Y como muestra de ello, Acevedo indica que “si la Inversión en Activos No Financieros se hubiese mantenido al mismo nivel que al primer trimestre de 2014, en vez del pequeño superávit que se obtuvo, se hubiera tenido un déficit de 130.4 millones de córdobas”.
Inclusive, según Acevedo, ni la contención en los gastos operativos (pago de nóminas y prestaciones sociales, entre otros) siguen siendo suficientes para evitar un saldo en rojo al término del año.

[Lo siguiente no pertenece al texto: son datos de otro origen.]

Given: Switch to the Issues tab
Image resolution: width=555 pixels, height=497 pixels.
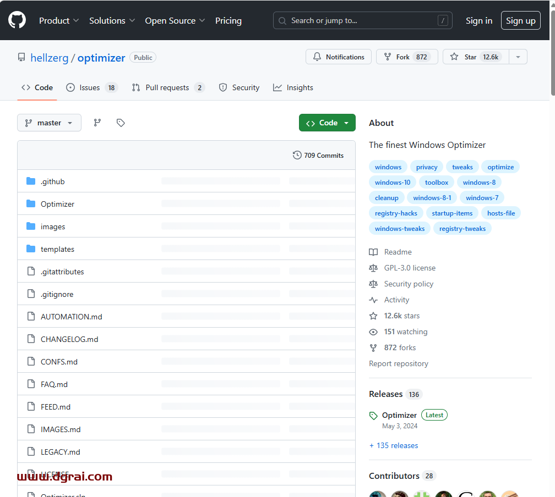Looking at the screenshot, I should 91,88.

Las cifras oficiales indican que hasta marzo de este año los gastos operativos crecieron 16.3 por ciento, inferior al 22.5 por ciento de igual período del año pasado.
Acevedo, quien ha dado seguimiento continuo a las cifras del Seguro Social y que anticipó el cierre en déficit del INSS el año pasado, el cual alcanzó 885 millones de córdobas, menciona que hasta el primer trimestre la nómina salarial de esta institución creció 16.8 por ciento, inferior al 27 por ciento de similar período del año pasado.
“Dicho de otro modo, por mucho que se reprima la inversión en Activos No Financieros, se contenga el crecimiento de la nómina salarial, la compra de bienes y servicios y se reduzca el monto de las nuevas pensiones con la nueva fórmula, ello no asegura, desde ningún punto de vista, la sostenibilidad financiera del INSS”, alerta.
La raíz del mal y que no se está atacando, señala el economista Acevedo, es que no existe una relación sostenible entre el número de afiliados y pensionados, esto “como resultado del proceso de envejecimiento, ya inició, y seguirá cobrando cada vez mayor fuerza”, principalmente en la próxima década, lo que pondrá en “duda” la existencia del INSS. Es decir, el crecimiento de pensionados es mayor que el de contribuyentes.
El problema, según Acevedo, es que la reforma paramétrica que se puso en marcha en 2014 no está teniendo efecto alguno en las finanzas, al recordar que la promesa era que esta “permitiría al INSS acumular importantes superávit anuales que engrosaran su fondo de reserva, desde 2014 (hasta) el año 2031, y este fondo de reservas acrecentado le permitiría sobrevivir hasta 2036”.
A esto se suma, precisa, la medida de “forzar al INSS a financiar prestaciones que por definición corresponden al Presupuesto del Estado, (esto) pesará cada vez más sobre sus finanzas”. Sobre el Seguro Social no solo recae la responsabilidad de la pensión reducida, que entre 2013 y 2015 se estima le habrá costado más de 1,500 millones de córdobas, sino también la pensión a víctimas de guerra, que solo en 2014 costó 883.3 millones de córdobas repartidos entre 32,296 pensionados de este tipo, los que nunca cotizaron.
LOS DOS ESCENARIOS
Si los ingresos crecen 18.5 por ciento y el gasto 17 por ciento y la Inversión en Activos No Financieros cae cincuenta por ciento respecto a 2014, el déficit al término de 2015 será de 307.5 millones de córdobas.
Si los ingresos crecen 18 por ciento y el gasto 17.5 por ciento y la Inversión en Activos No Financieros cae sesenta por ciento respecto a 2014, el déficit al término de 2015 será de 543.8 millones de córdobas.